Other researchers have found that big and/or older bucks often shed earlier, and suggest that this is due to the fact that their high social rank during the rut takes a physical toll on their body. Chasing does, not eating, fighting other bucks, all reduces their body condition, and thus when the rut ends, if they are really run down, their testosterone levels drop faster than normal, and this leads to casting of antlers. One New York study showed that 62 percent of bucks 3½-years old and older dropped their antlers by mid December, while only 23 percent of younger bucks did.
Tied to this poor nutrition theory is habitat. If habitat is over browsed, then the body condition of bucks will be poor. Since we know that testosterone levels drop when the bucks are under nourished, then a poor habitat may also cause them to drop antlers earlier. I would suspect then, that deep early snows, which would limit food intake, would also impact the time that antlers drop. In fact, studies show that further North, where snows are heavier, antlers begin to drop from mid December to late January.
If poor nutrition leads to early shedding then good nutrition should lead to late drops. Right? In fact, studies show that bucks from the Midwest farm country (where nutrition is very good) don’t seem to begin to drop antlers until mid January or later. Even though they rut hard, and their overall body condition is down, it apparently isn’t affected as much as deer from poorer habitats. Thus, they keep their antlers longer.
Good nutrition leads to one other factor that causes bucks to keep their antlers later in winter. When doe fawns have good feed, many get bred their first year. A study done in Iowa showed that almost 75 percent of doe fawns were bred, most during December, again leading to bucks keeping their antlers later than in other parts of the country. This correlation of good feed and good habitat to antler shedding has led several researchers to conclude that antler retention is a good measure of the habitat. If the antlers drop later, those bucks live in good habitat. If bucks tend to drop earlier, such as mid December to mid January, those bucks live in poor habitat.
Earlier I mentioned that when you have lots of does, there may be some later winter breeding, and this keeps testosterone levels higher, longer, leading to late shedding of antlers. However, usually when you have high doe numbers you get over browsed habitat, and poor nutrition. As just mentioned this leads to early shedding. Hmmm. No wonder hunters banter this about every years. So many variables can impact the time when antlers shed.
One researcher in Mississippi looked at the casting dates for individual bucks in captivity and found that as long as the environment was the same, individual bucks dropped their antlers about the same date every year. These captive bucks got the same diet all the time, thus their body condition probably stayed the same after the rut, year after year. The fact they dropped their antlers on the same date each year suggests some kind of innate program within each buck that causes them to drop their antlers. That’s fine for captive bucks, but in the wild the factors listed above would come into play, causing the great variation we see in the timing of antler drop.
The question of why some bucks drop early or late is not an easy to answer simply because there are so many things happening in deer woods that impact antler casting. Will knowing all this impact your hunting success? Of course not, but I hope that I’ve "shed" some light on why there is so much variation in the timing antlers are cast.
******
[What to do] Translate this sentence from the passage on antler shedding into Spanish: "If habitat is over browsed, then the body condition of bucks will be poor."

Stored data:
******
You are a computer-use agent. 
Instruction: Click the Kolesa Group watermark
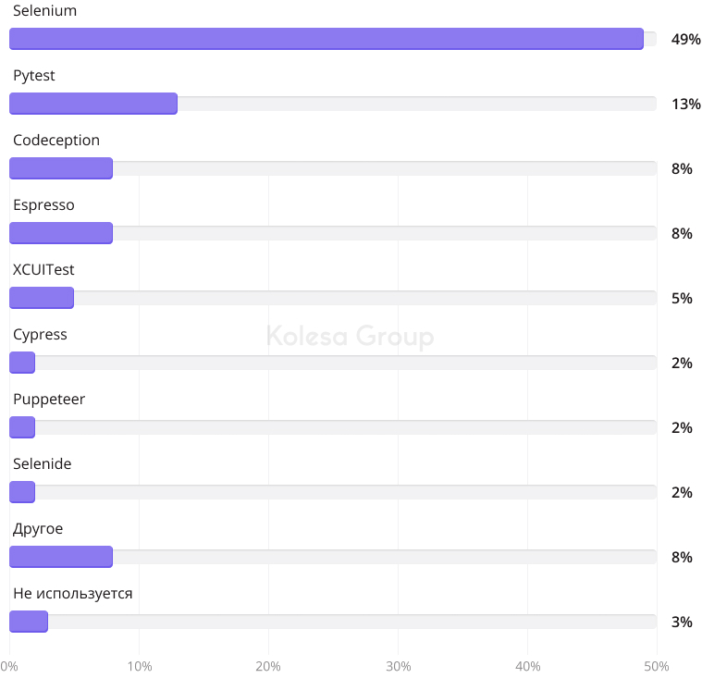click(x=350, y=336)
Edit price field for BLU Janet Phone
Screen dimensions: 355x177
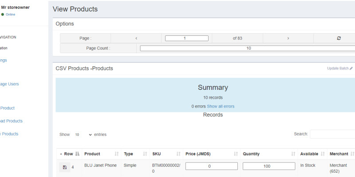212,166
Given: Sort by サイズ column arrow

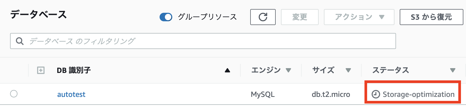Looking at the screenshot, I should (x=348, y=71).
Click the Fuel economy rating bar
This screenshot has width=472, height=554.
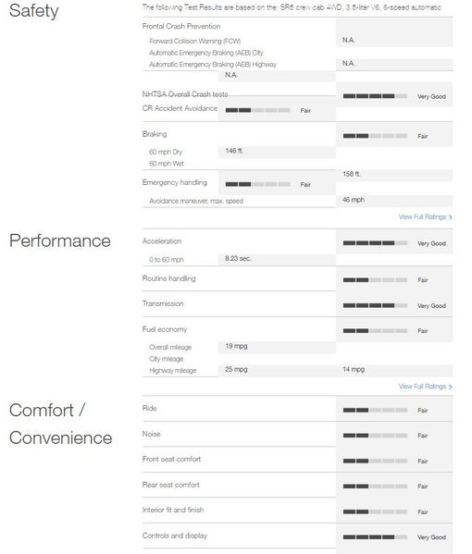375,331
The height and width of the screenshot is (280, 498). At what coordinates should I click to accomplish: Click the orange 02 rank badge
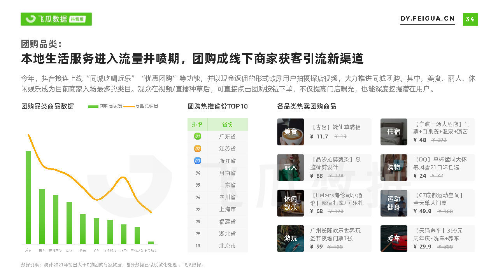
******
[Task solution] Si el hábitat sufre un exceso de ramoneo, entonces la condición corporal de los machos será deficiente.